Ancient pozzolanic fat lime mortars have proved exceptionally durable (as illustrated by surviving Roman examples), while bridges constructed since the mid-18th century are usually found to have been built using hydraulic lime, and can also exhibit pozzolanic aggregates or additions such as fuel ash.

Despite the inherent durability of these materials and the robustness of their construction, masonry bridges can be vulnerable to decay as they generally have aggressive service environments, and significant damage can be inflicted on them where incompatible interventions are effected. Cement mortars are the familiar example.

Correct specification of repairs is vital, but while the structural aspects of repairing masonry bridges are well covered by existing literature (see Further Information: Sowden, for example), fabric repair is less well examined in the civil engineering field, although it is widely acknowledged that repair mortars should ‘probably’ be lime-based.

  Close-up of well-preserved mortar joints Badly eroded masonry behind a matrix of largely intact cement mortar Salts leaching from a mortar joint
  Above left: A mortar bed-joint between arch barrel voussoirs at Brougham Castle Bridge, showing the intimate bond between lime-rich original mortar and masonry units. Note the lime inclusions, general creamy colour and coal fragments in the mortar. Note also the reprecipitated lime (calcite) on the surface of the sandstone. Centre:Typical example of the damage caused by cement mortars on traditional masonry substrates. Note the salt precipitation through the stone and prominent position of the cement mortar. This incompatibility between mortar and masonry substrate forces the harmful evaporation front into the masonry unit, away from the mortar. Right: A pronounced example of sacrificial weathering at work: here a traditional lime mortar is actively preserving the masonry units by drawing out the water from the stone with its salt contaminants.

The Scottish Lime Centre Trust has recognised this problem and hosts a ‘Repair of Masonry Arch Bridges’ masterclass which includes fabric repairs as a key component. Correct specification is essential for fabric repairs to be compatible with the masonry substrate, durable, and actively contribute to the continued healthy service life of civil engineering heritage structures. Lime mortar is central to this functionality of fabric repairs.


Detailed visual condition appraisal with dimensioned surveys are a key starting point for informing appropriate repair strategies. Common defects include:

  • deep weathering of mortar leading to loosened masonry units
  • decay of masonry units through salt and frost attack exacerbated by sustained dampness or continuous state of rainwater through-flow
  • hydraulic ‘plucking’ of masonry units in areas of fast flow
  • inappropriate former interventions (cement mortar repointing, etc)
  • structurally-induced damage/weaknesses established in masonry.

Visual observations can be supplemented with intrusive targeted coring works to give a clearer picture of constructional form and detail.

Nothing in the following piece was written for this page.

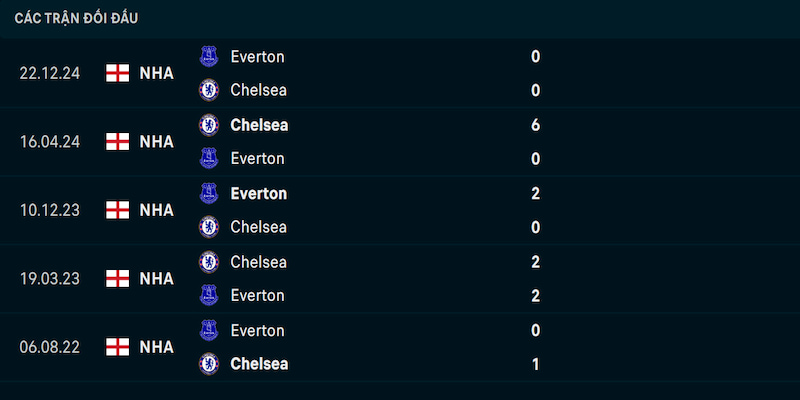Click England flag beside 22.12.24 date

coord(117,73)
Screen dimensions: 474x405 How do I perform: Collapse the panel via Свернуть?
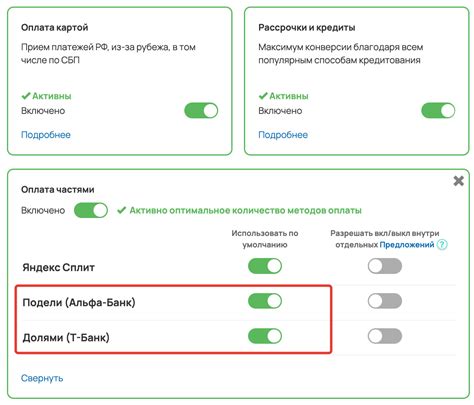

Cores can be used to analyse physical and mechanical data of mortar. Trial pits through the deck-fill can help confirm hidden structural details such as the form of the abutments and springing conditions, and underwater surveys by divers can yield vital information on foundations, substructure and scour-protection conditions, which would form part of the wider repair strategy in bridge repair work.


Civil engineers in the late 18th century rediscovered the ancient art of mortar-making as perfected by the Romans. Notably, John Smeaton combined hydraulic limes with pozzolanic aggregates to overcome the challenges of constructing the Eddystone Lighthouse (1755-59), and his work probed the chemistry required to achieve an underwater set, a vital characteristic for constructing bridges across rivers, maritime/dock works and deep foundations.

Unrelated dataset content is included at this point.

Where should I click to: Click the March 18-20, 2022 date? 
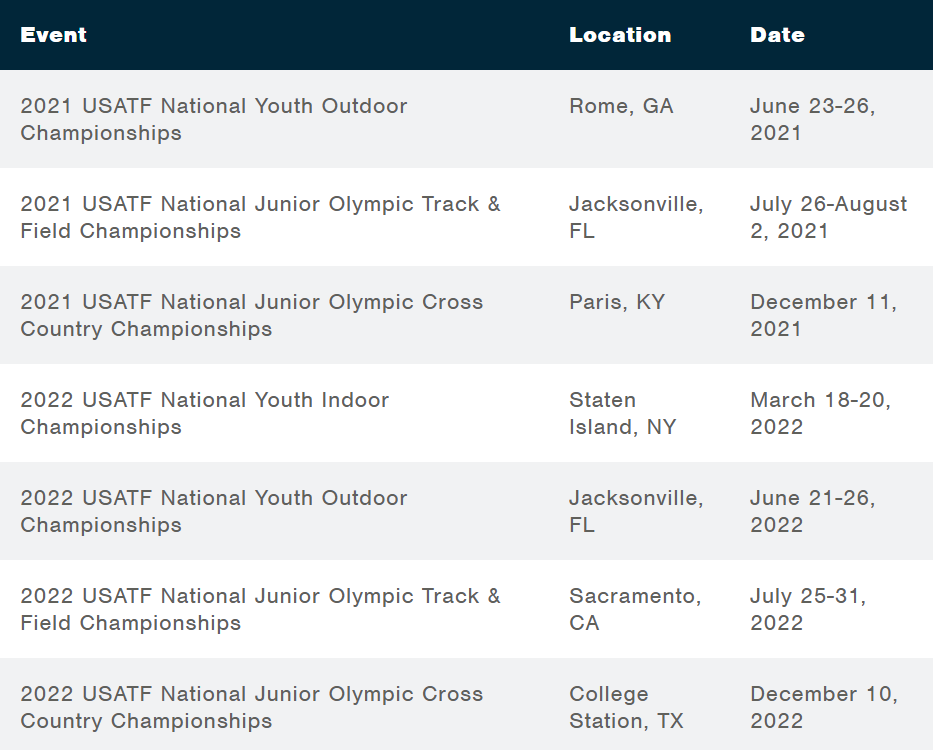(821, 413)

  Graph comparing pore sizes and moisture movement in sandstone, lime mortar and cement grout samples
  Pore size distributions of traditional lime mortar, sandstone and cement grout interacting in a bed-joint at Glasgow Cathedral. Note the lime is a very effective poultice relative to the coarse-pored sandstone, whereas the cement grout is a very effective plug to inhibit escape of water, owing to its dense microstructure.

Thomas Telford is known to have specified Charlestown lime by name in much of his bridge-building work across the UK. Its source, on the Firth of Forth, was at the time a famous producer and exporter of moderately hydraulic lime.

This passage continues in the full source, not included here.